Please reproduce the beekeeping forum text below word for word, from start to finish.
TEXT EXCERPT START
Probably didn't want to do it too late in the evening, because of chilling the bees? Buy yes, I agree, not good unless you are a 9-5 person.

I am a WBC fan. We live quite high up and I think it gives them more protection. And, of course, they look pretty .

Are you a wood-working type person or do you know someone who is? I've got some WBC plans I could email you if you'd like them.

Instead of the Hoffman frames Jo mentions, I use castellated spacers each side of the brood box or super to maintain the 'bee space' - then you can use bog-standard frames.

Tavascarow



Joined: 06 Aug 2006
Posts: 8407
Location: South Cornwall
PostPosted: Sun May 11, 08 6:24 pm    Post subject: Reply with quote    

WBC hives are awkward to work & expensive.
National hives are cheaper & more readily available second hand.
One year when we had a good honey flow I opened a WBC to find comb between the brood & lifts.
Nightmare! Stings, bees everywhere & lots of mess.
Sold them soon afterwards & went to nationals.
In the UK the extra insulation they supposedly give isn't necessary.
All of mine are on mesh floors which I leave open all year.
Cold doesn't kill bees, damp does.
A well made national with a good deep roof will give years of service & pay for itself many times over.
If your buying second hand I wouldn't bother buying one already with frames & wax.
TEXT EXCERPT END
DATA RECORDS START
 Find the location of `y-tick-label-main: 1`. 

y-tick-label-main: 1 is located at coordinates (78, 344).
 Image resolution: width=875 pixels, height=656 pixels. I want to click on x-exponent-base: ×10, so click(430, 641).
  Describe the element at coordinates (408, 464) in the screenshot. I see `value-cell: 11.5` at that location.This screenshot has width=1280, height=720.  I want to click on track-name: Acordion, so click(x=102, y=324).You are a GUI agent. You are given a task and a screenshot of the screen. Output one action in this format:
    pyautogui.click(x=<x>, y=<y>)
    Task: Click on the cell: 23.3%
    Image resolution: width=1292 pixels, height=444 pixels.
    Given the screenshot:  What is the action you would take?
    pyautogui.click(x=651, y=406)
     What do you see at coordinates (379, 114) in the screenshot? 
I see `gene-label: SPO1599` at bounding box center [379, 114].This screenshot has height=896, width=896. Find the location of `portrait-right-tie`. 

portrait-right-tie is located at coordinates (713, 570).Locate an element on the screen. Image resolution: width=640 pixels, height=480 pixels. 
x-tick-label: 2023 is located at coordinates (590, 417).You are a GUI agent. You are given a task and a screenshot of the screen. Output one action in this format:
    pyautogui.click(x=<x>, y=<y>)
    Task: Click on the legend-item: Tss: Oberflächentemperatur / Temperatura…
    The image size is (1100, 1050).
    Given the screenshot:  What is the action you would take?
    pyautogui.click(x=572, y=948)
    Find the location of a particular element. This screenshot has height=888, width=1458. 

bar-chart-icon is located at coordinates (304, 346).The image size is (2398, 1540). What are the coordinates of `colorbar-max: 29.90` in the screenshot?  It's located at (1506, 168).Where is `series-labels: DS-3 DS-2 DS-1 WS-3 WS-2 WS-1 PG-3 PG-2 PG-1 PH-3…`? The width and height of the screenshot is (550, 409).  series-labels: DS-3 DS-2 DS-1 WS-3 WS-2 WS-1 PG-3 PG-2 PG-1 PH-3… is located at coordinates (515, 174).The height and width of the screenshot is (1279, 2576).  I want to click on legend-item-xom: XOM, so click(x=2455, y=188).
DATA RECORDS END
RESPONSE BOX →
Probably didn't want to do it too late in the evening, because of chilling the bees? Buy yes, I agree, not good unless you are a 9-5 person.

I am a WBC fan. We live quite high up and I think it gives them more protection. And, of course, they look pretty .

Are you a wood-working type person or do you know someone who is? I've got some WBC plans I could email you if you'd like them.

Instead of the Hoffman frames Jo mentions, I use castellated spacers each side of the brood box or super to maintain the 'bee space' - then you can use bog-standard frames.

Tavascarow



Joined: 06 Aug 2006
Posts: 8407
Location: South Cornwall
PostPosted: Sun May 11, 08 6:24 pm    Post subject: Reply with quote    

WBC hives are awkward to work & expensive.
National hives are cheaper & more readily available second hand.
One year when we had a good honey flow I opened a WBC to find comb between the brood & lifts.
Nightmare! Stings, bees everywhere & lots of mess.
Sold them soon afterwards & went to nationals.
In the UK the extra insulation they supposedly give isn't necessary.
All of mine are on mesh floors which I leave open all year.
Cold doesn't kill bees, damp does.
A well made national with a good deep roof will give years of service & pay for itself many times over.
If your buying second hand I wouldn't bother buying one already with frames & wax.